**Petikan Teks**

JAKARTA, SUMUTPOS.CO – Kepala Pusat Pelaporan dan Analisis Transaksi Keuangan (PPATK) Ivan Yustiavandana mengatakan, pihaknya kembali melakukan pemantauan terhadap aliran dana dari investor ke berbagai pihak terkait dengan produk investasi ilegal.
“Per tanggal 24 Maret PPATK kembali melakukan penghentian sementara transaksi yang diduga berasal dari tindak pidana berupa investasi ilegal yang berasal dari 17 rekening dengan nilai Rp 77,945 miliar. Sehingga total penghentian sementara transaksi yang diduga berasal dari tindak pidana berupa investasi ilegal sebesar Rp 502,88 miliar dengan jumlah 275 rekening,” ujar Ivan dalam keterangannya, Jumat (25/3).
Ivan menjelaskan bahwa PPATK terus memantau dan melakukan analisis terhadap dugaan tindak pidana investasi ilegal. Berdasarkan hasil analisis PPATK, modus aliran uang tersebut cukup beragam, seperti disimpan dalam bentuk aset kripto, serta penggunaan rekening milik orang lain dan kemudian dipindahkan ke berbagai rekening di beberapa bank untuk mempersulit penelusuran transaksi.
PPATK terus berkoordinasi dengan Financial Intelligence Unit (FIU) dari Negara lain guna menelusuri aliran dan para pelaku investasi ilegal.
“PPATK memiliki kewenangan dalam melakukan penghentian sementara transaksi selama 20 hari kerja dan selanjutnya berkoordinasi serta melaporkan kepada penegak hukum terhadap transaksi mencurigakan dalam nominal besar terkait dengan investasi yang diduga ilegal,” katanya.
Selain itu, pelaporan yang disampaikan oleh pihak pelapor terhadap penyedia jasa keuangan dan penyedia barang dan jasa ke PPATK juga dimaksudkan untuk menjaga pihak pelapor dari risiko hukum dan reputasi. Pasalnya, hal itu dapat mencegah pemanfaatan phak pelapor sebagai sarana dan sasaran oleh pelaku kejahatan untuk mencuci hasil tindak pidana.
Dalam Pasal 29 UU Nomor 8 Tahun 2010 tentang Pencegahan Dan Pemberantasan Tindak Pidana Pencucian Uang, disebutkan secara tegas bahwa pihak pelapor tidak dapat dituntut secara perdata maupun pidana atas pelaksanaan kewajiban pelaporan kepada PPATK.

**Cuplikan Data**
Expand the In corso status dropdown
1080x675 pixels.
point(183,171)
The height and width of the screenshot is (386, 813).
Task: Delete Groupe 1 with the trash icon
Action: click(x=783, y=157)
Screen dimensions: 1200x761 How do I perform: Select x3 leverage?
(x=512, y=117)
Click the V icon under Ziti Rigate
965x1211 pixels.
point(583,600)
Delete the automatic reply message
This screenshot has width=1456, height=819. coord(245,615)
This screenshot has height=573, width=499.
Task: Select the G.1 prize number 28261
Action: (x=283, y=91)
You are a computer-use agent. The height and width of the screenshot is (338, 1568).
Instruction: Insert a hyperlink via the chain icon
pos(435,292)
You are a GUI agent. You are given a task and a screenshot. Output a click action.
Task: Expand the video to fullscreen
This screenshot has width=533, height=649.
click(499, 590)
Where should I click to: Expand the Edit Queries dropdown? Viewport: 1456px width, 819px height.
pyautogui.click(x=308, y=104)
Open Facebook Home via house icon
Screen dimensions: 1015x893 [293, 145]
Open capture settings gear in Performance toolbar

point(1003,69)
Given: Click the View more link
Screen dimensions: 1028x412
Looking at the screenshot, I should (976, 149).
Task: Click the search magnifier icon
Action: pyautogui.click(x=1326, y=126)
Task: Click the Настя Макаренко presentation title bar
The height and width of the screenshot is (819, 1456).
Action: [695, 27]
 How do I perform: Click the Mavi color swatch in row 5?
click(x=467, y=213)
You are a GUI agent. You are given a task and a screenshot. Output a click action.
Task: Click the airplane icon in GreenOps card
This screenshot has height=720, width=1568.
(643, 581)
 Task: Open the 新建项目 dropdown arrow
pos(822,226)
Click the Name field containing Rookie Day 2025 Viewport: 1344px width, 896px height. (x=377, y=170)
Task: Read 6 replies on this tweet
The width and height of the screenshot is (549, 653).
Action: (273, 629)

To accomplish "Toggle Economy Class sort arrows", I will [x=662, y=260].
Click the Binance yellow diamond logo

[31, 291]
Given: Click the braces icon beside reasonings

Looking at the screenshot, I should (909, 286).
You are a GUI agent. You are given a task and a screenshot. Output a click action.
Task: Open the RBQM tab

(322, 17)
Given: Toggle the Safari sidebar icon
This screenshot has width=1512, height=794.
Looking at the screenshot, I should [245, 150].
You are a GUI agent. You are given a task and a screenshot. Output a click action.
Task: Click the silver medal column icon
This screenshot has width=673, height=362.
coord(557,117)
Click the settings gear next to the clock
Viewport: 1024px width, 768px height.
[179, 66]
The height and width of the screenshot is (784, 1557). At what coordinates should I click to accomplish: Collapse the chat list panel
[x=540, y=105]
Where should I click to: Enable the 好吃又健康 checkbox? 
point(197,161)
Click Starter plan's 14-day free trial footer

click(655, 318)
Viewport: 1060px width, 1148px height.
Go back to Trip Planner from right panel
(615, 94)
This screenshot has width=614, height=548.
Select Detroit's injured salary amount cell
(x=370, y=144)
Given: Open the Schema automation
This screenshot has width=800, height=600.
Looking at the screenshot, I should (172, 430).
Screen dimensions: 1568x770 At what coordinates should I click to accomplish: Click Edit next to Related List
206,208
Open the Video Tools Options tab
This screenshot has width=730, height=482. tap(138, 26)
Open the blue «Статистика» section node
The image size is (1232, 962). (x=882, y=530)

**Instruksi yang Diberikan**
Tuliskan ulang tanpa perubahan bagian teks tentang PPATK mulai dari "Ivan menjelaskan bahwa" sampai dengan "pelaku investasi ilegal.".

**Penyelesaian Latihan**
Ivan menjelaskan bahwa PPATK terus memantau dan melakukan analisis terhadap dugaan tindak pidana investasi ilegal. Berdasarkan hasil analisis PPATK, modus aliran uang tersebut cukup beragam, seperti disimpan dalam bentuk aset kripto, serta penggunaan rekening milik orang lain dan kemudian dipindahkan ke berbagai rekening di beberapa bank untuk mempersulit penelusuran transaksi.
PPATK terus berkoordinasi dengan Financial Intelligence Unit (FIU) dari Negara lain guna menelusuri aliran dan para pelaku investasi ilegal.